In my depiction below, I clumped together Infrastructure and Platforms, not because they aren’t important but because I wanted to focus on what most people are ignoring at the moment – what happens after the app is assumed to be ready for deployment. Using “classic” application delivery metaphors, that means understanding what happens after dev has finished and the app has moved into the realm of operations.
In my next few blogs I am going to spend more time describing this picture.

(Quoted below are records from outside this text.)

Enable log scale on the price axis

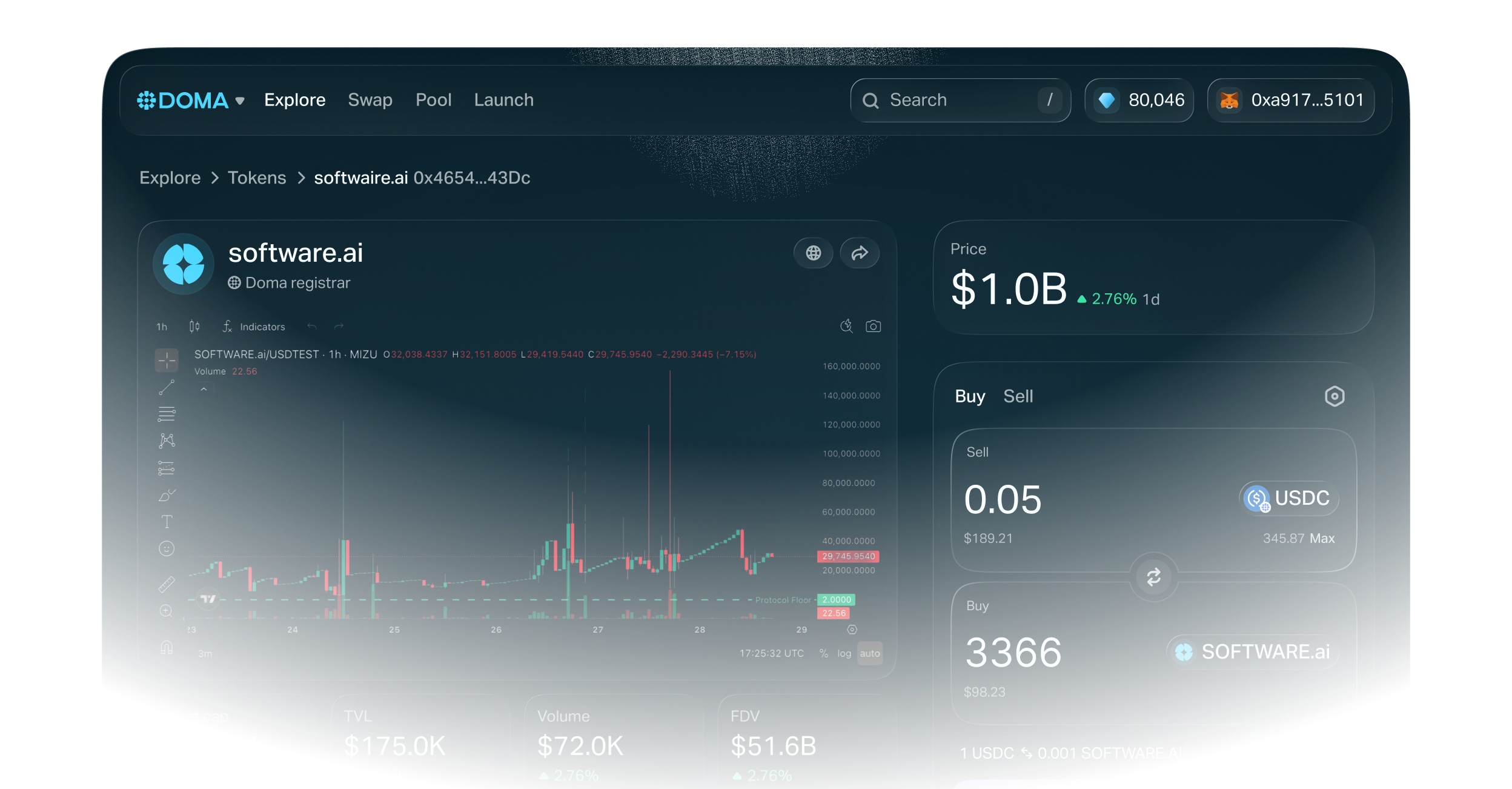(x=843, y=653)
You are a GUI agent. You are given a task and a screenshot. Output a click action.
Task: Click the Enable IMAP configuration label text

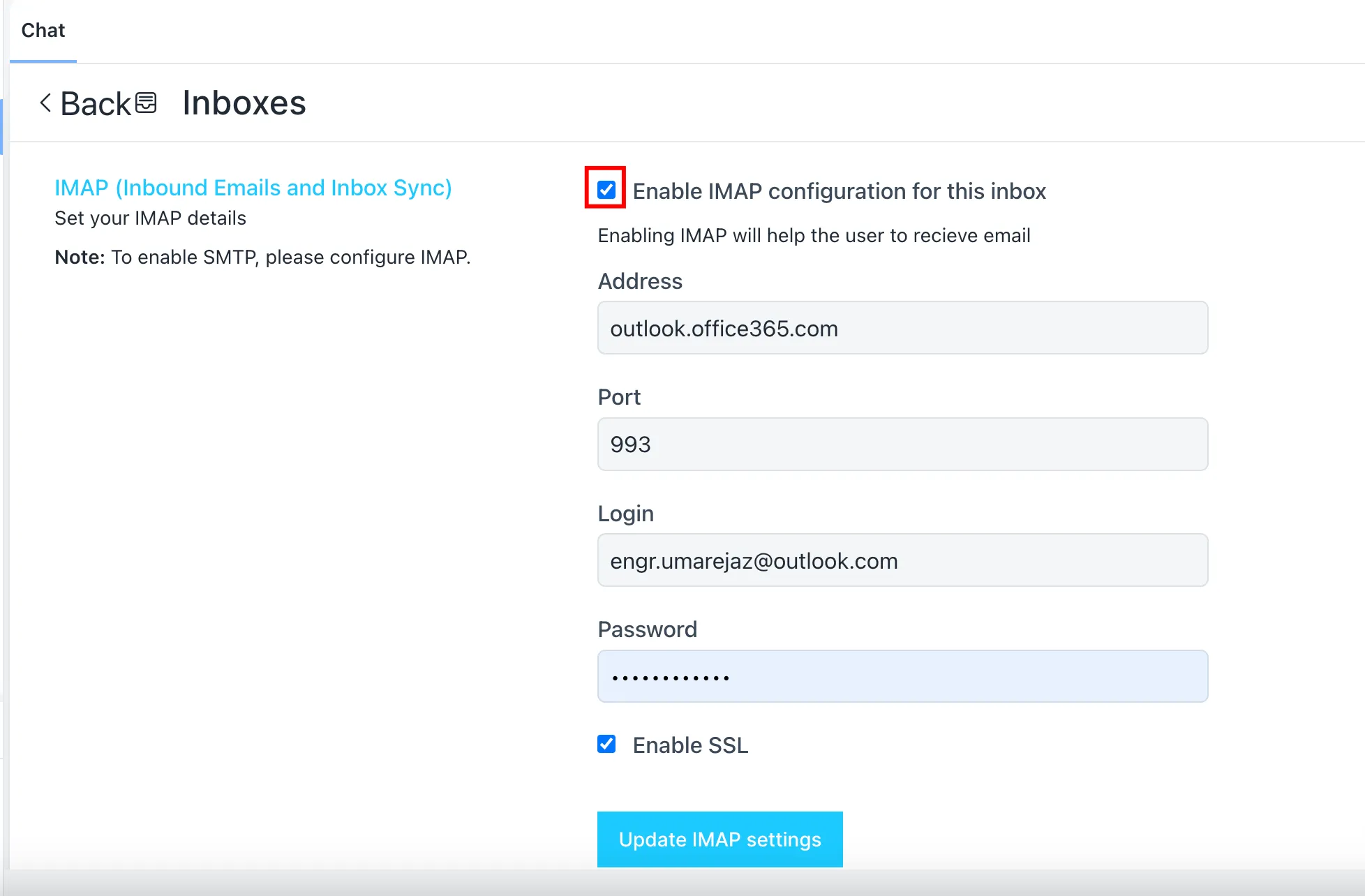[839, 191]
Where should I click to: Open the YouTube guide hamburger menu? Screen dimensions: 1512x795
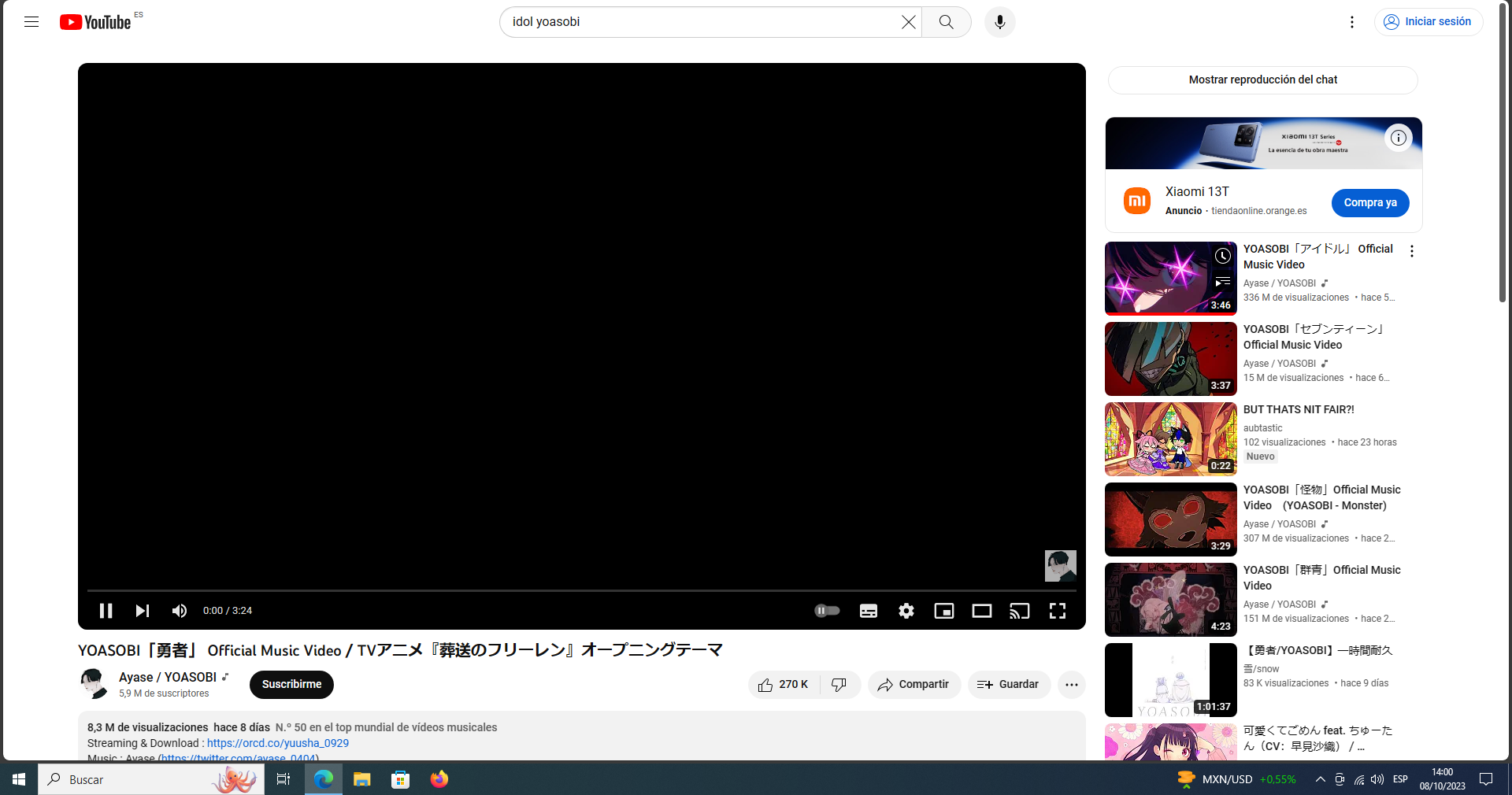point(32,21)
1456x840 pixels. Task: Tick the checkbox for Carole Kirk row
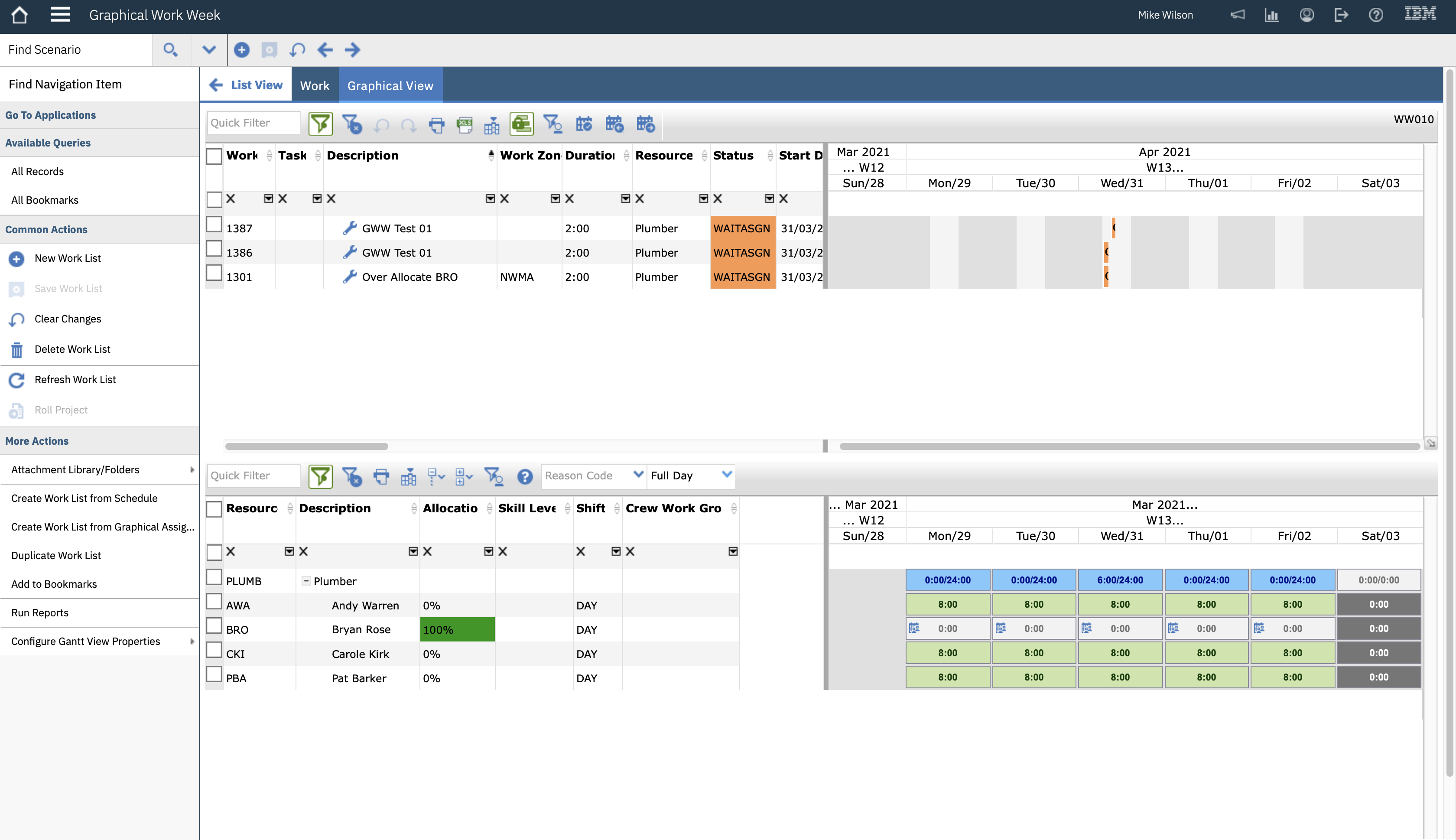tap(214, 651)
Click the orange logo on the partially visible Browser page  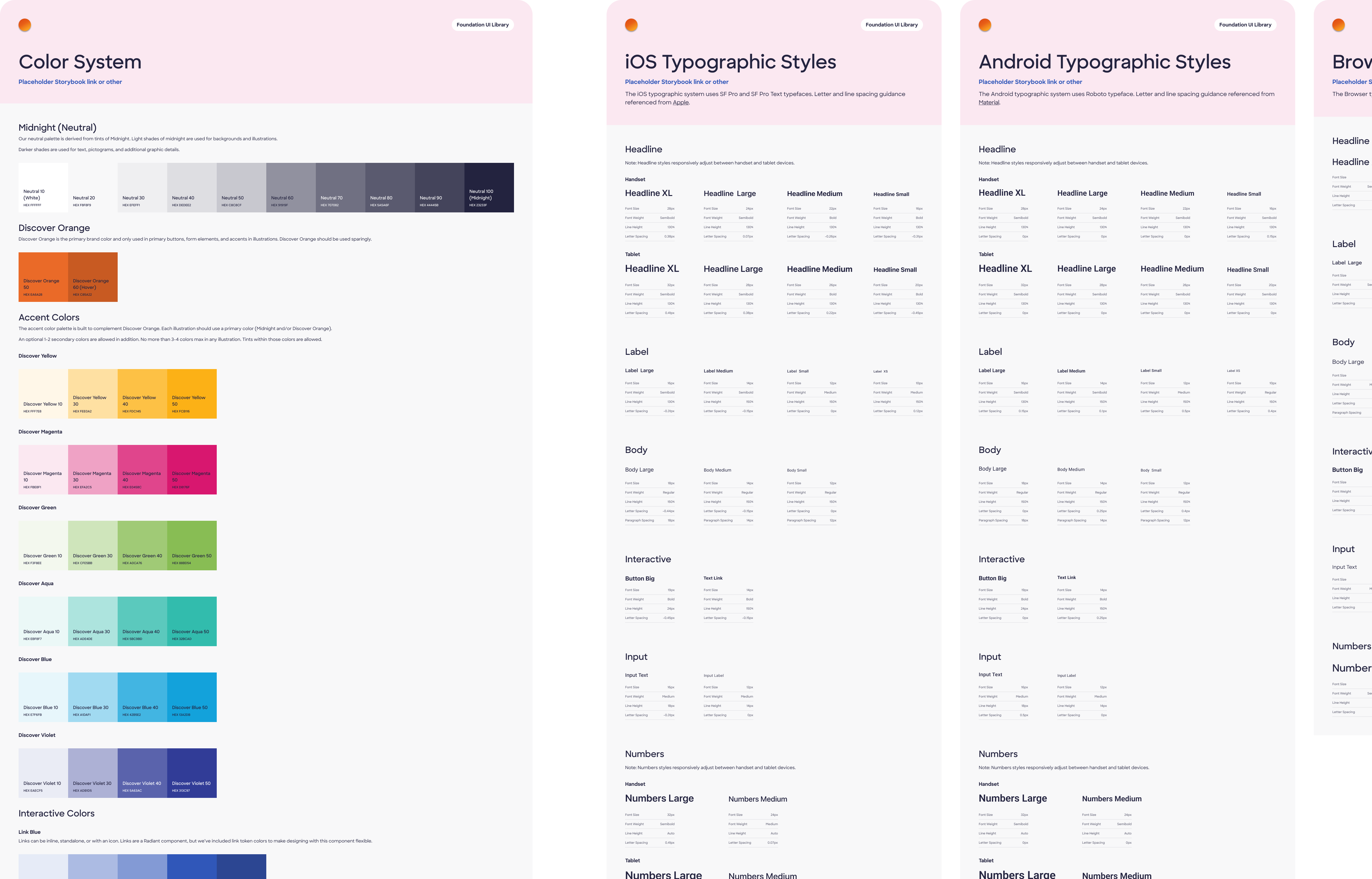click(x=1338, y=24)
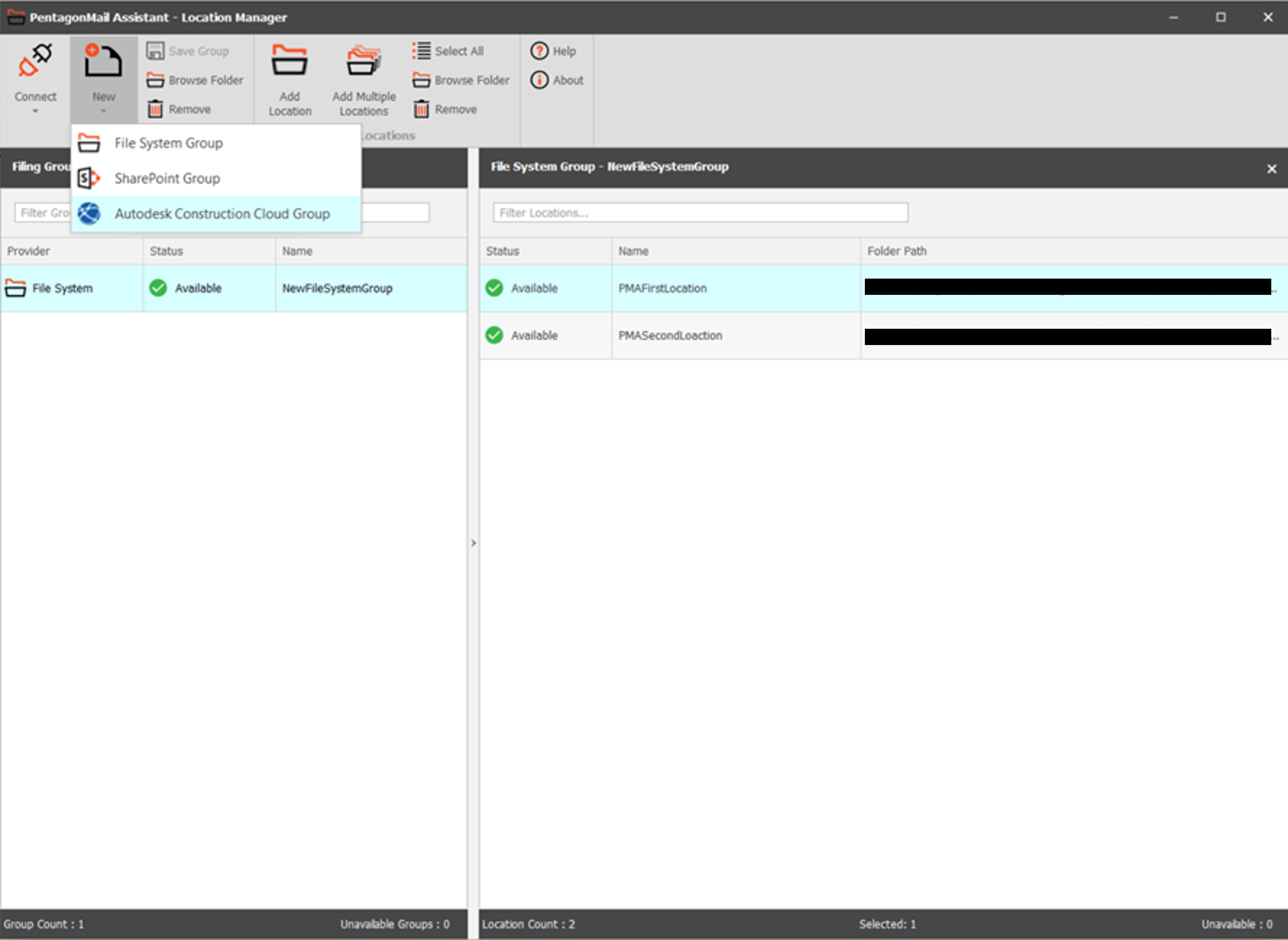Image resolution: width=1288 pixels, height=940 pixels.
Task: Click the Add Location folder icon
Action: pyautogui.click(x=289, y=61)

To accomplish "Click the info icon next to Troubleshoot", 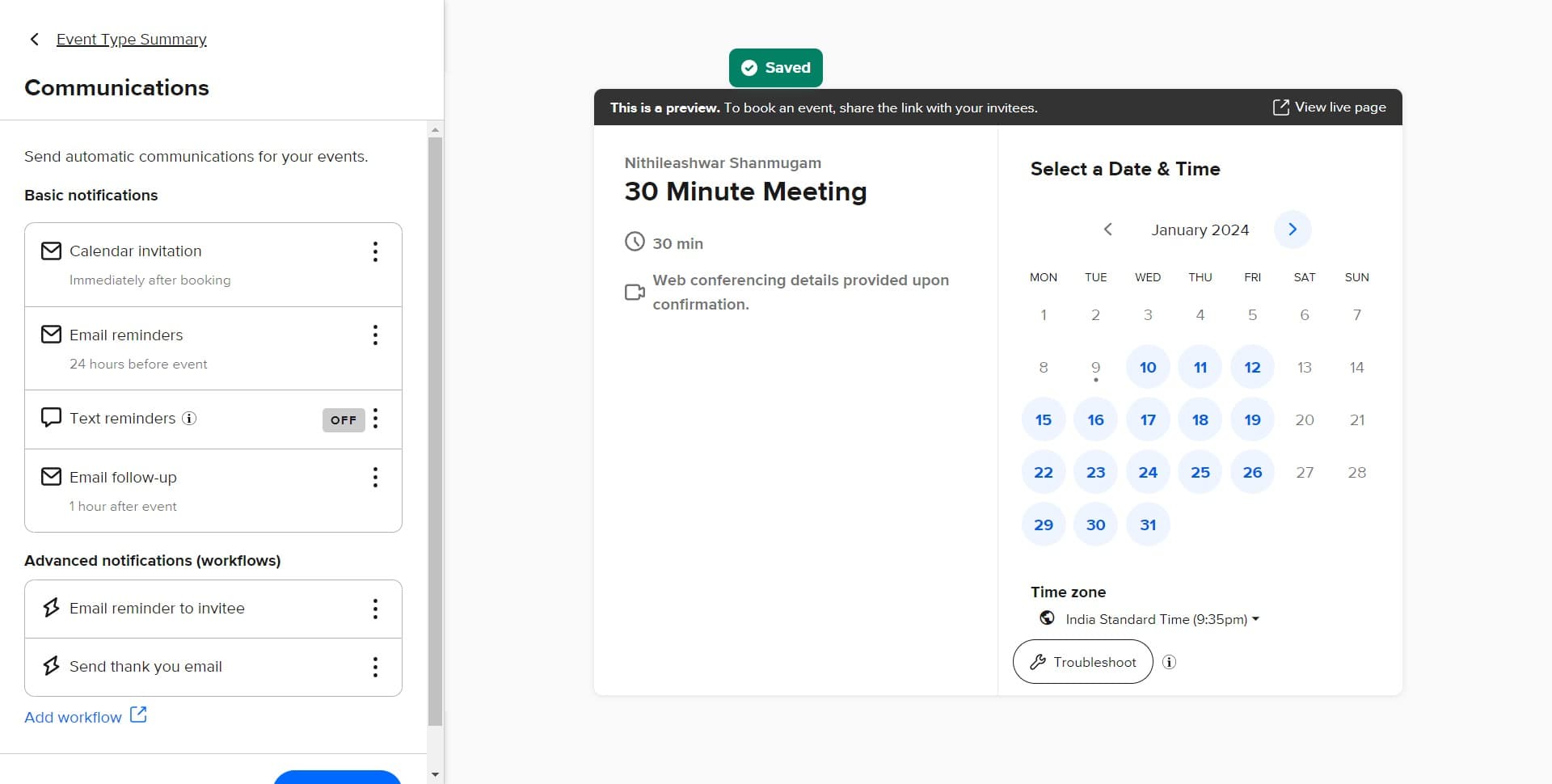I will [x=1169, y=662].
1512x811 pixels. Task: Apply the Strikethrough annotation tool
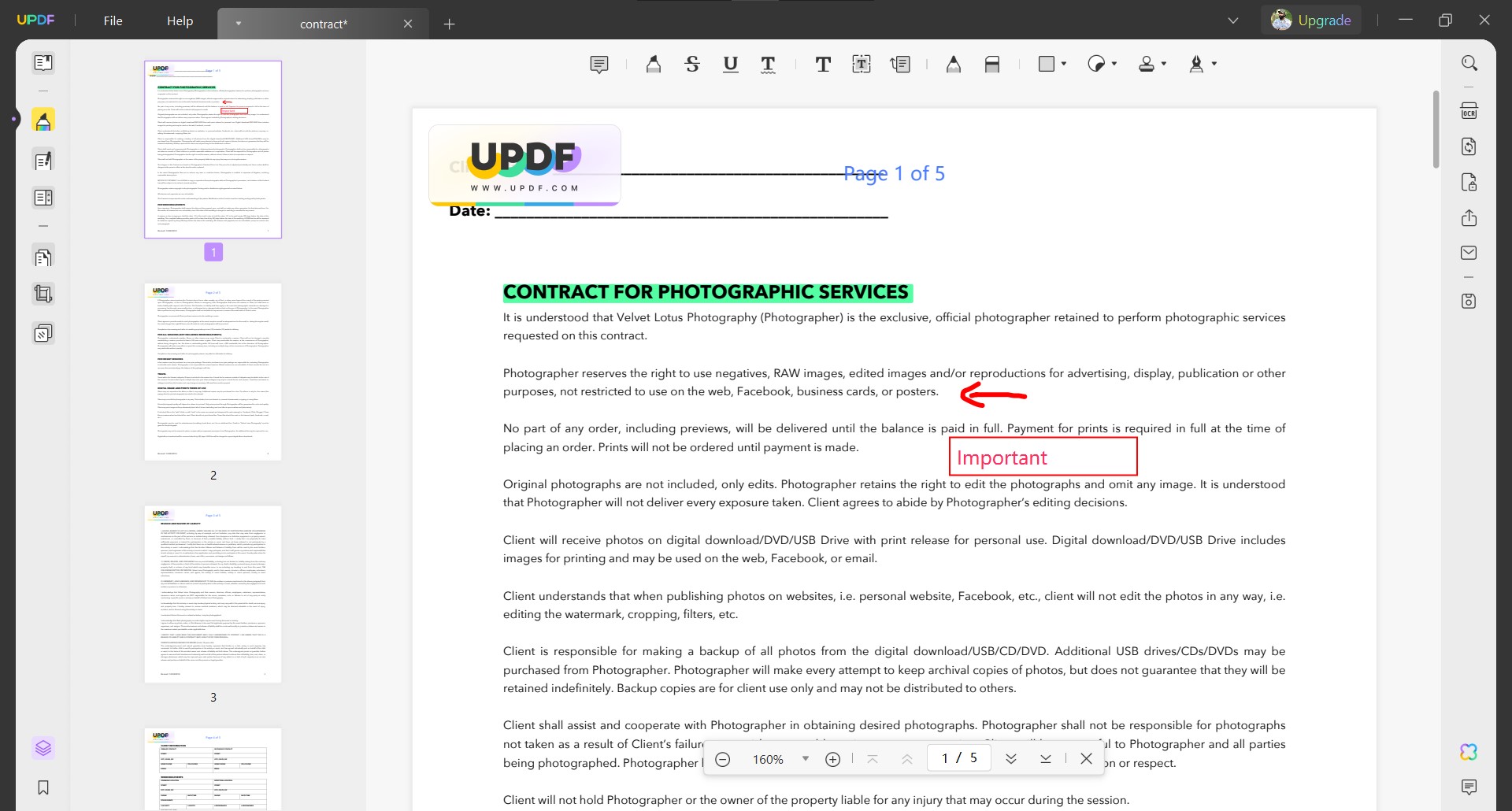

I know there is a lot of contention over what exactly cloud computing means. Some people use the metaphor as “compute as a utility” (like electricity) – which seems to be more of a long term “grand challenge” to me. I found a short description that I believe is right on the mark by James Urquhart - “Cloud computing is an application-centric operations model.” So for IT applications become king – and the whole of the IT will be focused around serving applications and application users. Even though sounds almost intuitive to most business folks (I mean what else is IT except a way to get applications to users?) it isn’t how most IT departments operate. In most IT departments – infrastructure is king, not applications. You want to deploy a new application or you need more resources for an existing application – well then wait a few months for the infrastructure folks to requisition, provision, integrate and provide you those resources. The cloud will play havoc with that model. There is a reason for this mismatch in paradigms. It is because for the infrastructure folks, cloud or not, compute and storage resources are not flexible or infinite – even though they may appear that way to the application folks. Infrastructure is a physical resource – and therefore not unlimited.
It clear that virtualization is the mechanism that most cloud providers will use to try to create the illusion of “unlimited available resources” at the application layer. Virtualization isn’t new to the data center (mainframes have been doing it forever, and VMWare has been around for quite a few years now). What is new in the public cloud infrastructure – the organization using the cloud is completely blind to physical infrastructure and its topology – all you get to see is your VMs and the stack above those VM.
That blindness means that you don’t know if your apps are running on machine with 10 other apps, or if your VM has just been migrated to another physical server. Or maybe your cloud provider has skimped a bit on infrastructure, and now physical machines need to host a few more virtual machines to meet the needs of some peak period. In a perfect world that wouldn’t matter – but the world isn’t perfect. Your apps will be affected by their physical neighborhood – for example take the “noisy neighbors” problem that I mentioned in “Noisy Neighbors, Amazon Cloud and the Mainframe”. All of a sudden, through no fault of your own, your production applications may start acting erratically. So now you’ll need to understand that your performance and SLA problems may be caused by things that you can’t see, and can’t access – and will never be able to access.
Going back to the “compute as a utility” metaphor – virtualization makes the cloud is very different than say, an electric utility. You wouldn’t be very happy if your refrigerator was working 5 degrees warmer because the guy down the block turned on his air-conditioner – but that is what can happen when virtualization is used in the cloud. Just like with the refrigerator – you won’t know about the problem until it it is too late – the food spoils, irate users are on the phone.
So as the cloud matures – the issues brought about by mass virtualization will need to be addressed – or we may find that virtualization killed the cloud.